Baghdad, 10 December 2022 – In a nation as richly diverse as Iraq, the Universal Declaration of Human Rights (UDHR) is particularly relevant and powerful. Its guarantee of human rights without distinction of nationality, gender, national or ethnic origin, religion, language, or any other status, serves to unite Iraqis in their shared aspiration to achieve equality, freedom and human dignity. So, it comes as no surprise that it will gain more traction when it is translated into eight national minority languages.
To mark the launch of a year-long campaign leading up to next year’s 75th anniversary of UDHR and leading up to International Human Rights Day, the Office of the High Commission for Human Rights Iraq, through UNAMI’s Human Rights Office, coordinated the efforts of linguistic experts from across Iraq’s component groups to translate the UDHR’s 30 Articles. These translations into Avesta, Bahdinan, Faili Kurd, Macho, Mandaic, Shabaki, Sumerian and Turkmen are now available online alongside Arabic, Kurdish and Kurmanji.
The translation process took over two years. It brought together community representatives, linguists, translators, academics, other language experts, civil society organizations and human rights defenders.
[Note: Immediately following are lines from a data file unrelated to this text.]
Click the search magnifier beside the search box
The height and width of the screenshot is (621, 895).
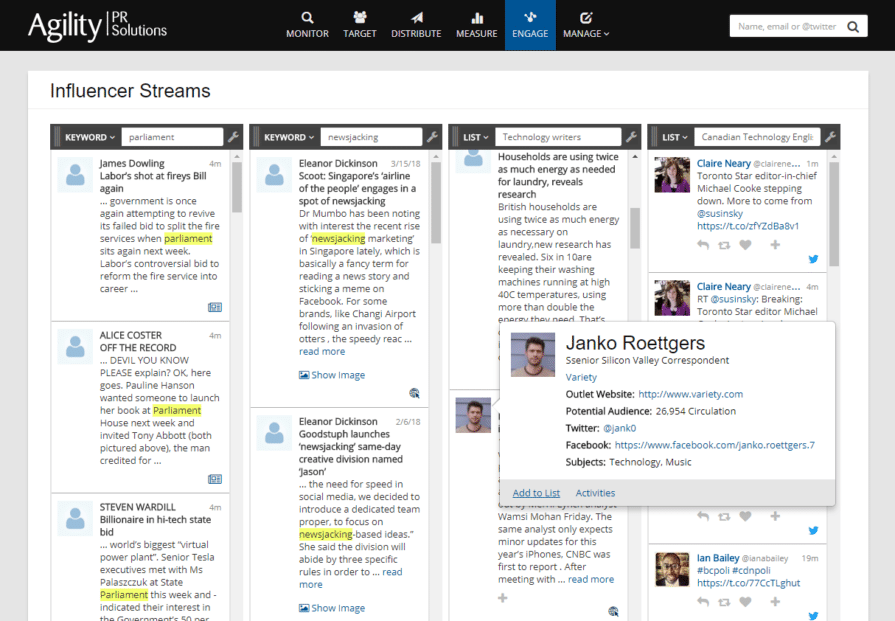tap(855, 26)
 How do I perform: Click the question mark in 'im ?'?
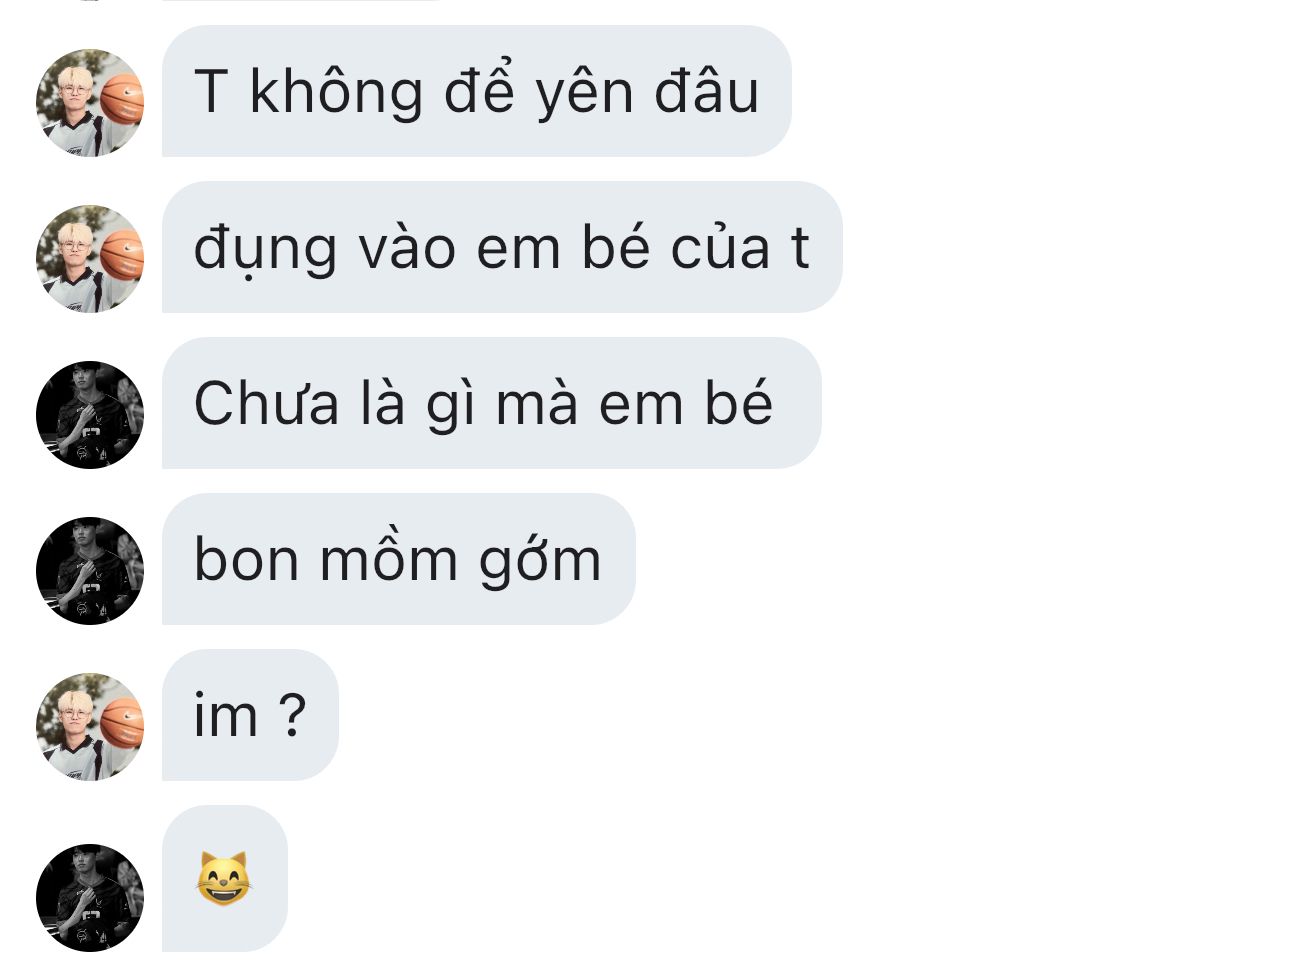[290, 714]
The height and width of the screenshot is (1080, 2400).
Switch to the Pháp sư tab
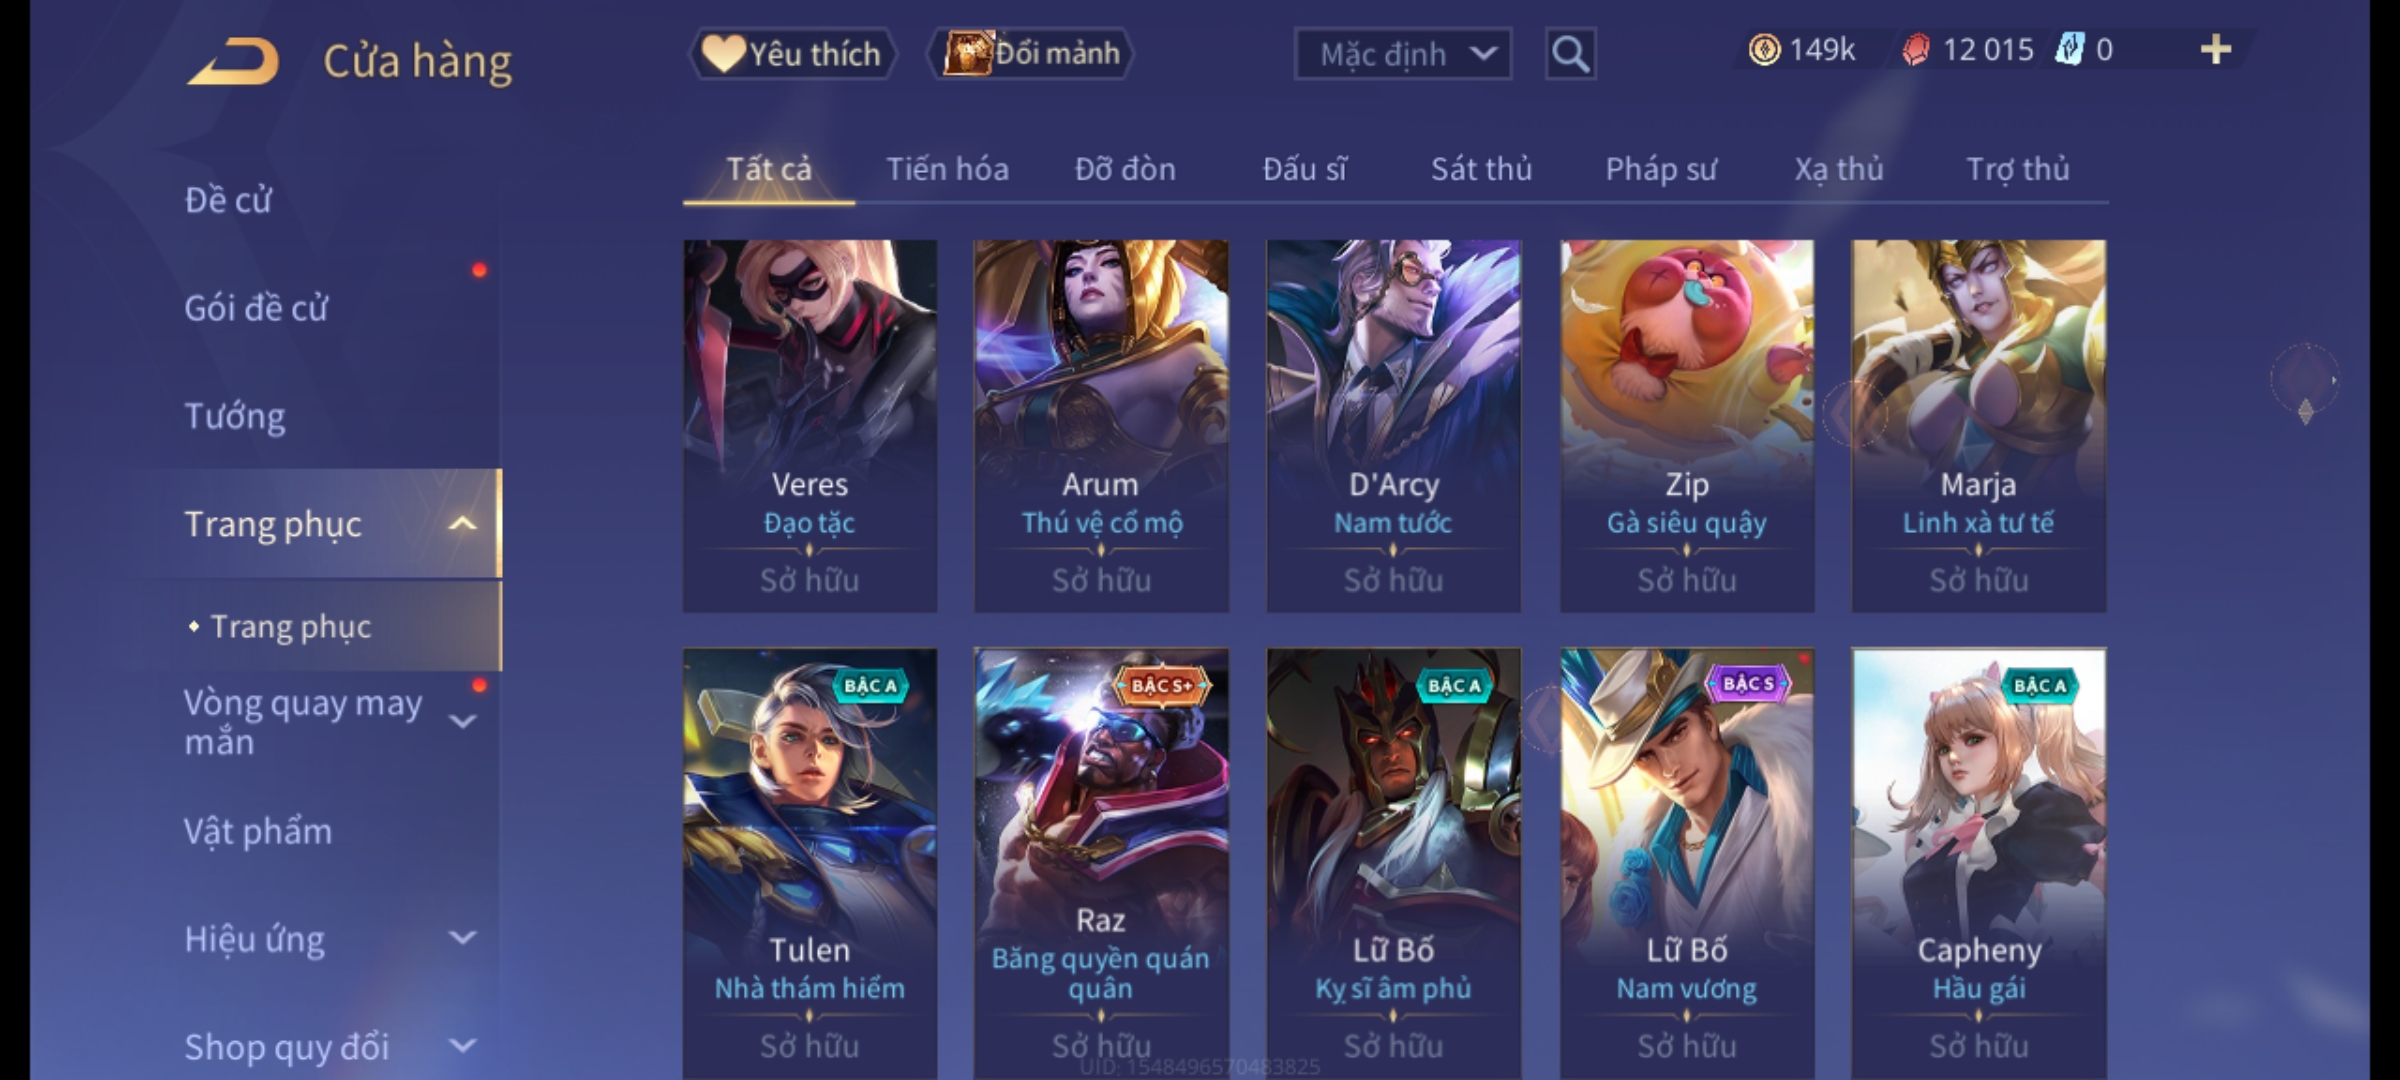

Language required countless hours of discussion, collaboration, and linguistic and legal analysis to capture the meaning and spirit of each individual human right.
The UDHR, proclaimed in 1948, has provided a common standard of achievement for all peoples and nations, setting out a broad range of human rights and fundamental freedoms to which everyone, everywhere around the world, are always entitled.
The detailed and careful translation process into the minority languages in Iraq served as a powerful and inclusive means of entrenching the meaning of the universal norms of UDHR into the local communities, and of reinforcing the link between them and the global human rights family.